╭──
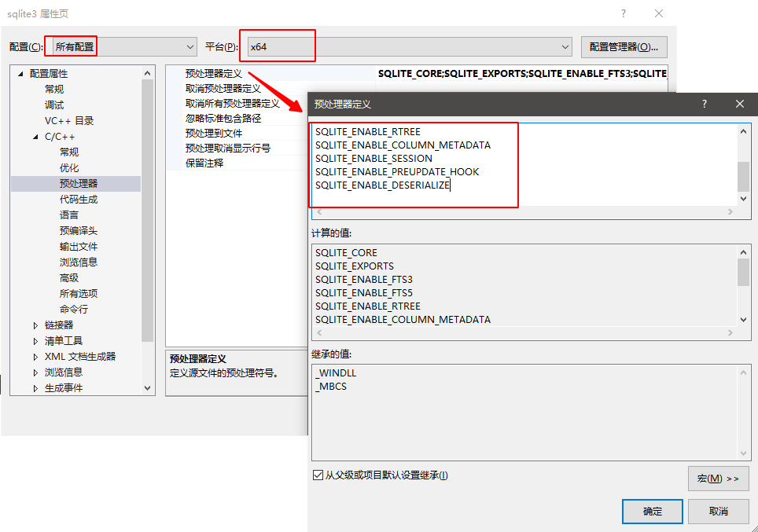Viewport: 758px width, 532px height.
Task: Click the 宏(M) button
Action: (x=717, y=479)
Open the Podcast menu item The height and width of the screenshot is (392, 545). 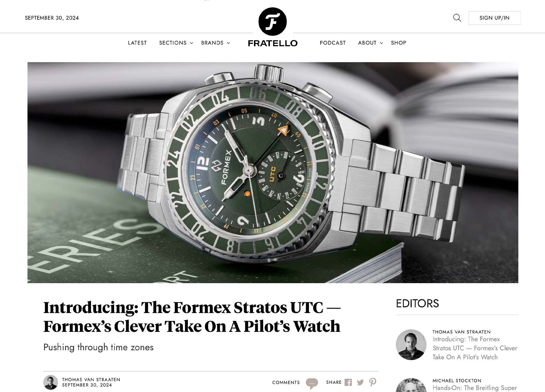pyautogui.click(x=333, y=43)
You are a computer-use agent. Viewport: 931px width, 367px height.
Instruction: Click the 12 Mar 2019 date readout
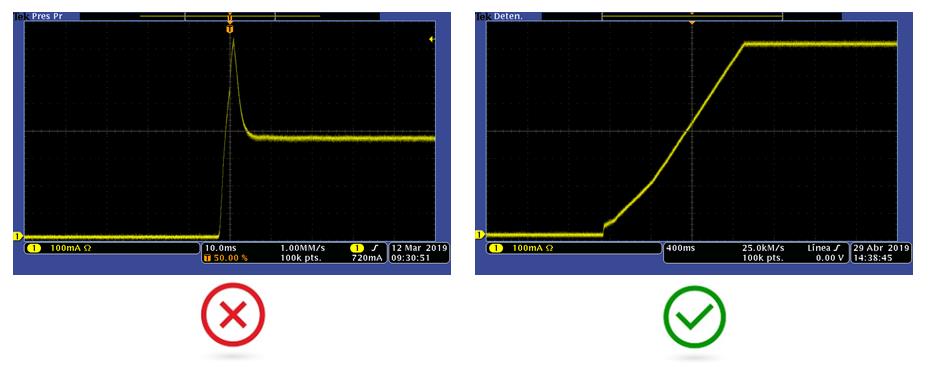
╰──
Copy exactly, with no pictures, the lines from the line containing "You are a computer-use" through the last line of the records above.

You are a computer-use agent. Viewport: 931px width, 367px height.
Instruction: Click the 12 Mar 2019 date readout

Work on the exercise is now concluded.